Ailesindeki çarşaflı, türbanlı hanımlarla katılan Ercan Karabayır şu anda belediye başkan adayımız ve çalışmalarını sürdürüyor. Ayrılması söz konusu değil. Eyüp’te istifa eden Emin Atmaca da Karabayır’ın akrabası. Emin Atmaca aday olamadığı için tipik bir tepki gösteriyor. Kaldı ki Atmaca’yla birlikte katılanların hepsi de istifa etmedi. Demek ki onun kişisel ikbal beklentisi varmış.
Emin Atmaca istifa ederken Mehmet Sevigen’le ilgili ağır suçlamalarda bulundu. Bir yerlere bağış yapmasını istediğini ifade etti, para istendiği imasında bulundu. Araştırma yaptırdınız mı, bu iddialara yanıtınız nedir?

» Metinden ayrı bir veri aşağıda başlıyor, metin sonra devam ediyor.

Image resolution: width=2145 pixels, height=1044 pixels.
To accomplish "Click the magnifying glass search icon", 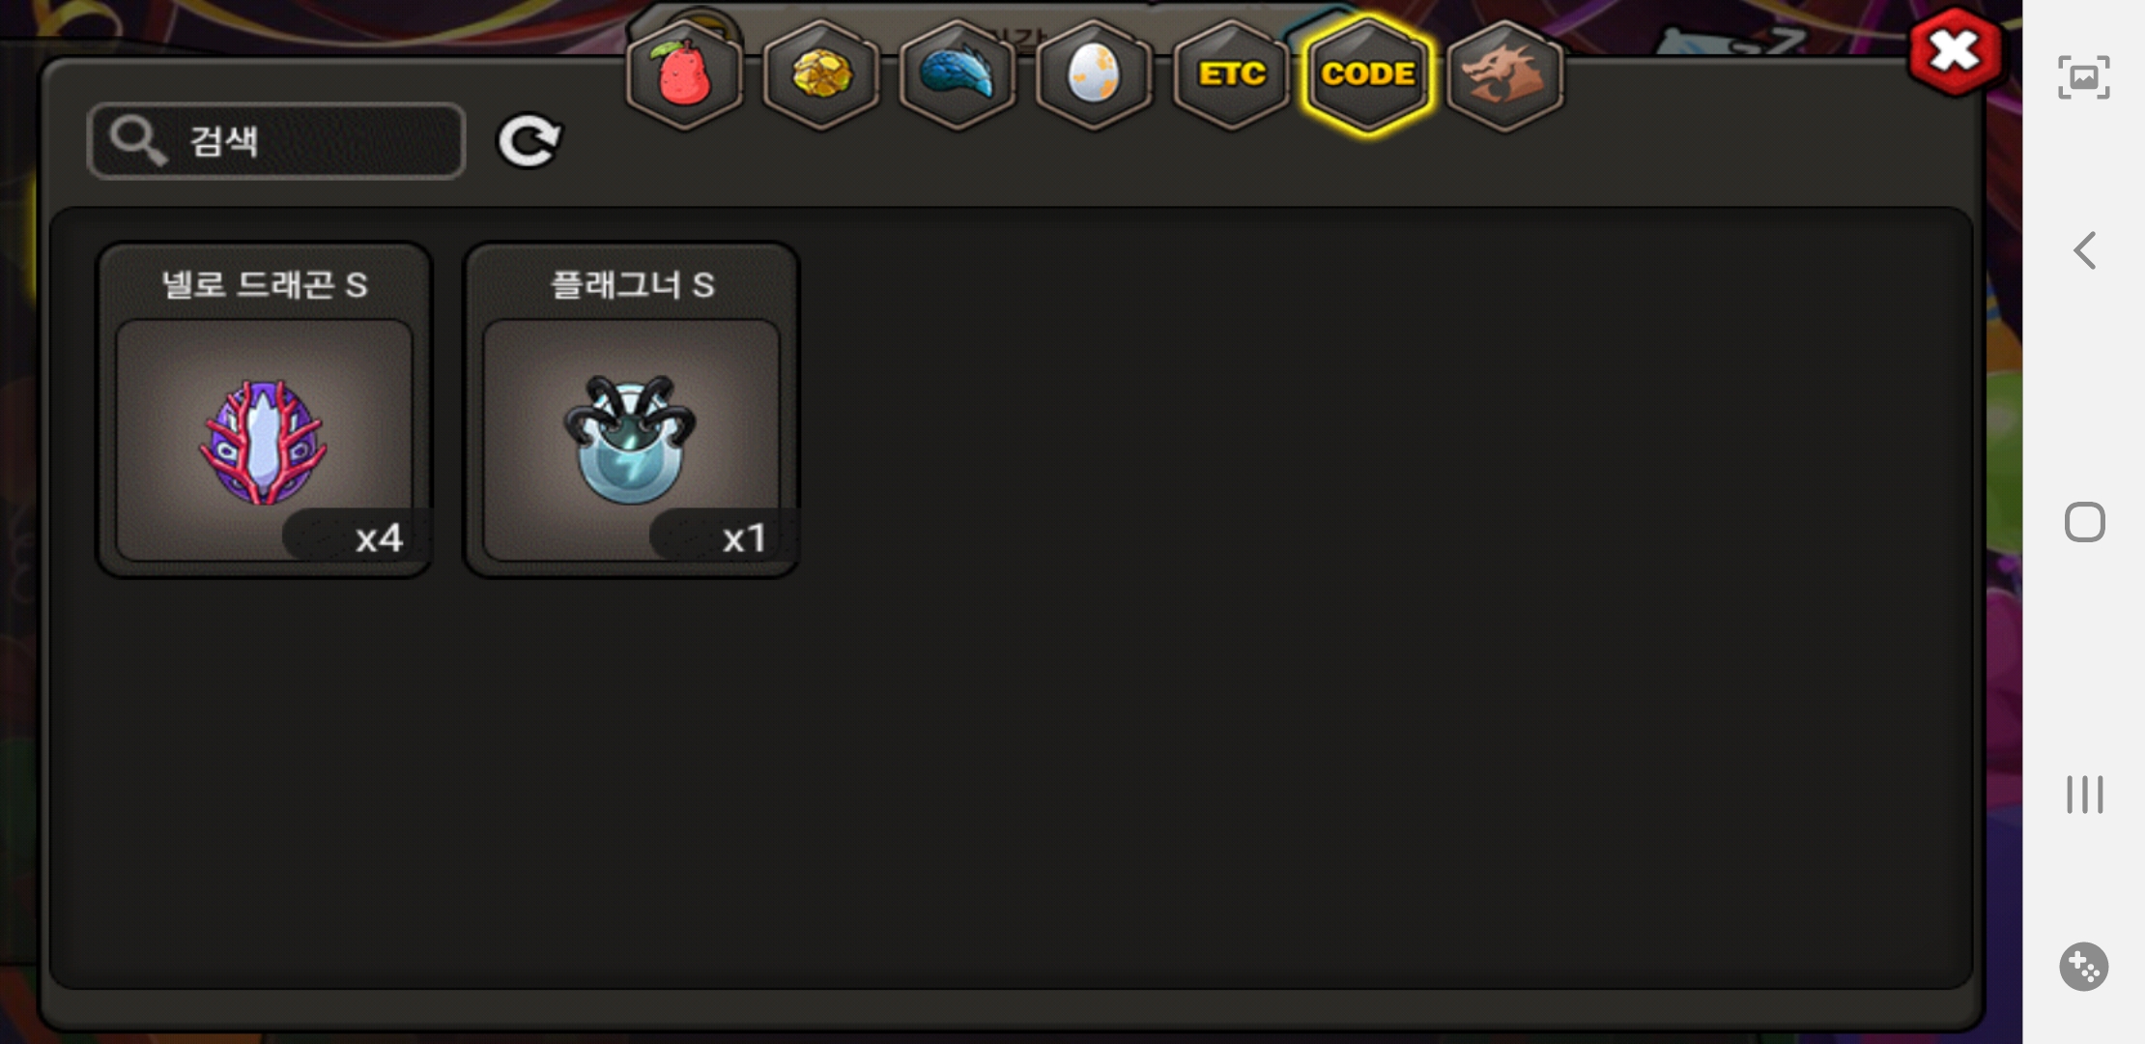I will [137, 141].

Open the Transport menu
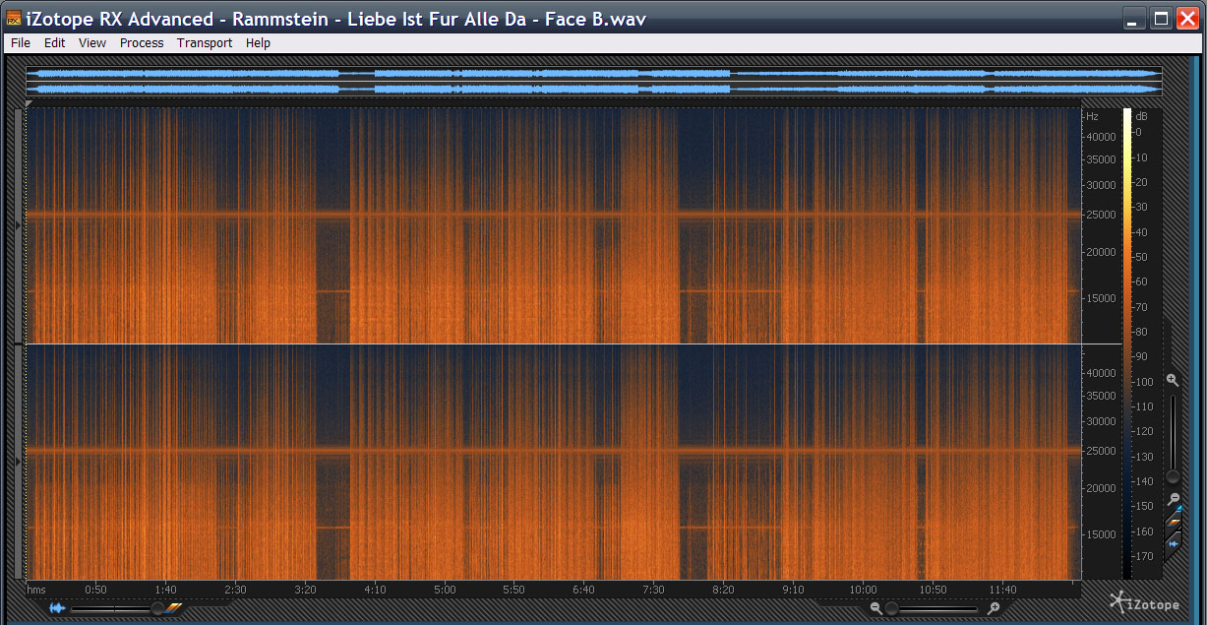coord(205,43)
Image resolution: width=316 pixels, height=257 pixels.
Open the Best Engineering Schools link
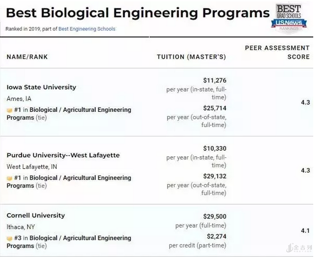point(87,29)
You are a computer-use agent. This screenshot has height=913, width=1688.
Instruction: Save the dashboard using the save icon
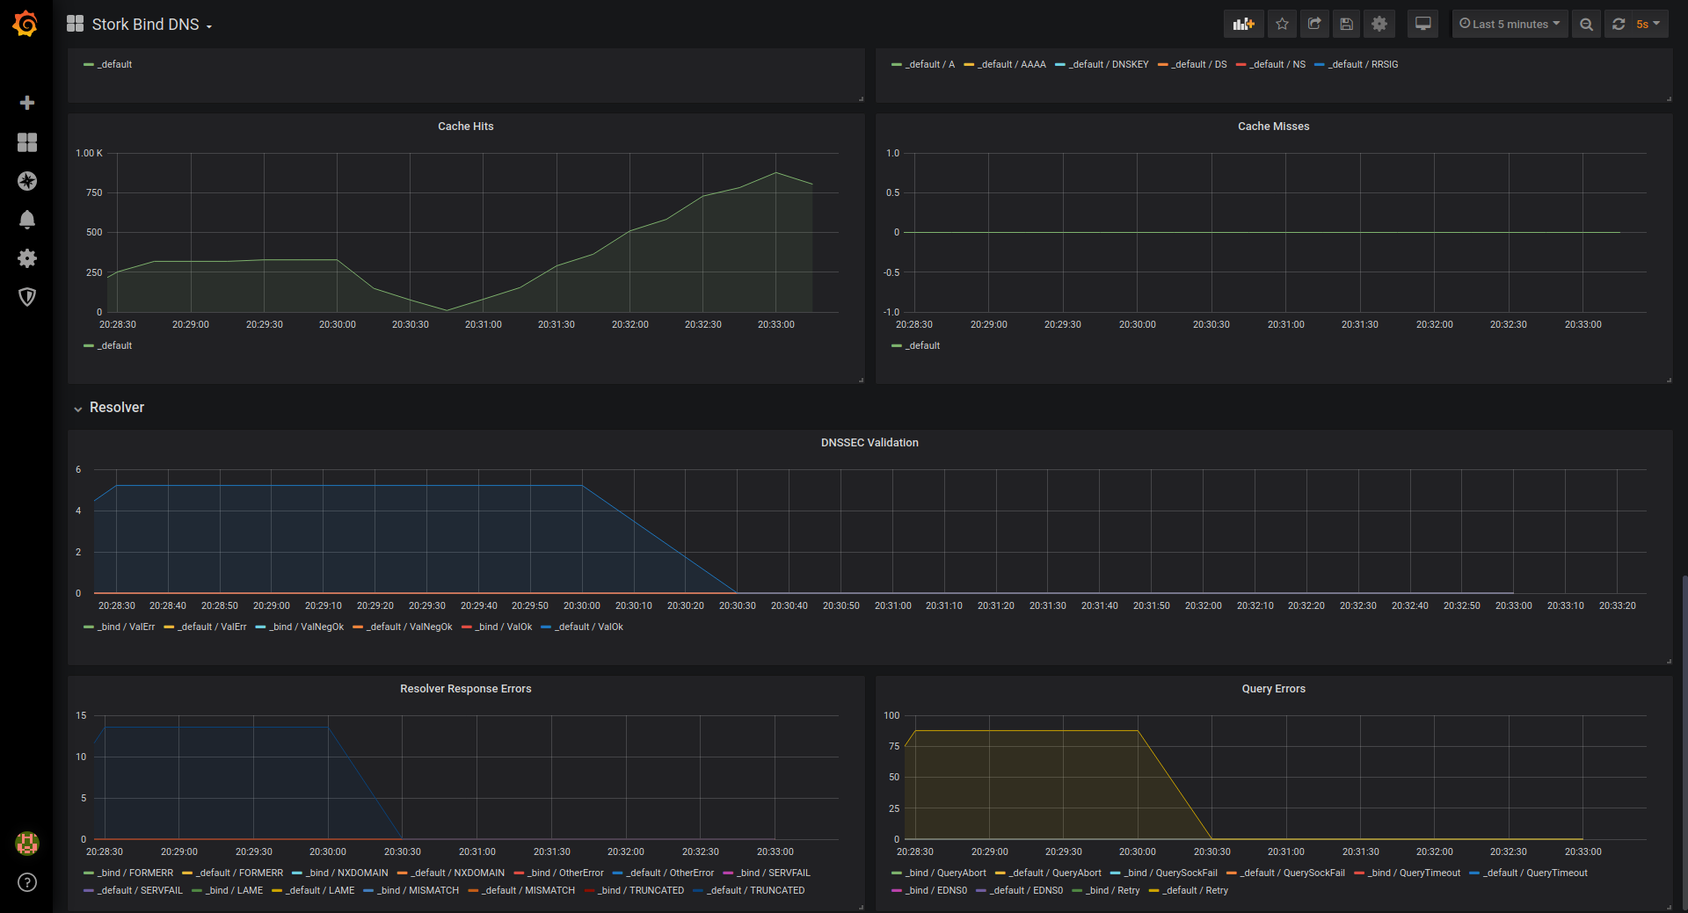click(x=1346, y=24)
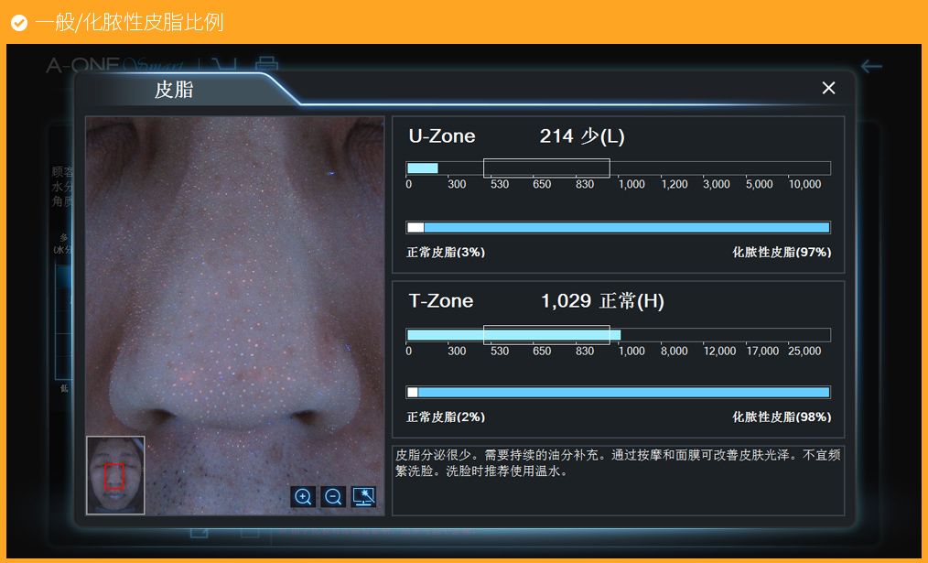Click the zoom out magnifier icon
This screenshot has width=928, height=563.
(333, 497)
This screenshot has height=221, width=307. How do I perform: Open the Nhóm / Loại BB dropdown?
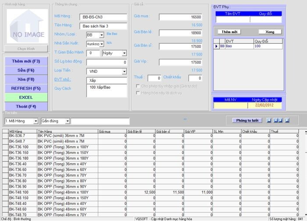pyautogui.click(x=102, y=35)
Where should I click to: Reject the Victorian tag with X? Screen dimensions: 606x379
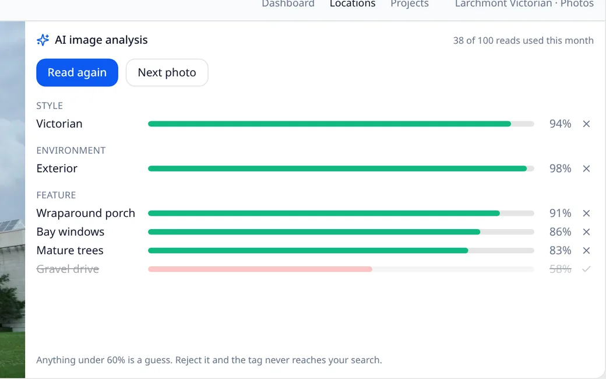coord(586,124)
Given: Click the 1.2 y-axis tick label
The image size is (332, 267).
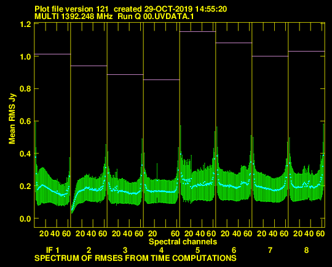Looking at the screenshot, I should (25, 25).
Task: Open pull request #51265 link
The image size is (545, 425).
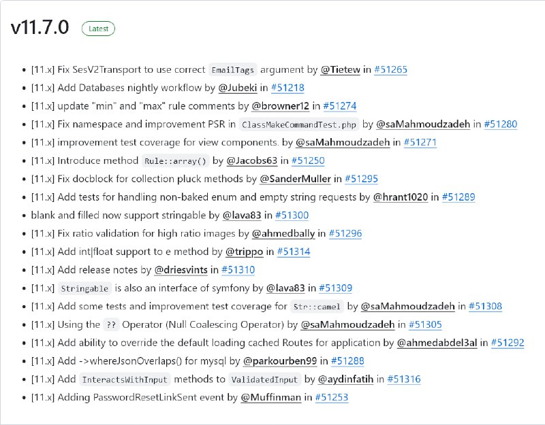Action: (390, 70)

- Bunların hepsi iftiradır. Böyle bir şey olabilir mi? Aday olamadığı için iftira atıyorlar. Benim veya arkadaşlarımın Emin Atmaca’ya adaylık sözü veya garantisi vermemiz söz konusu değil. Bu onun beklentisiymiş, olmayınca iftira atmaya başladı.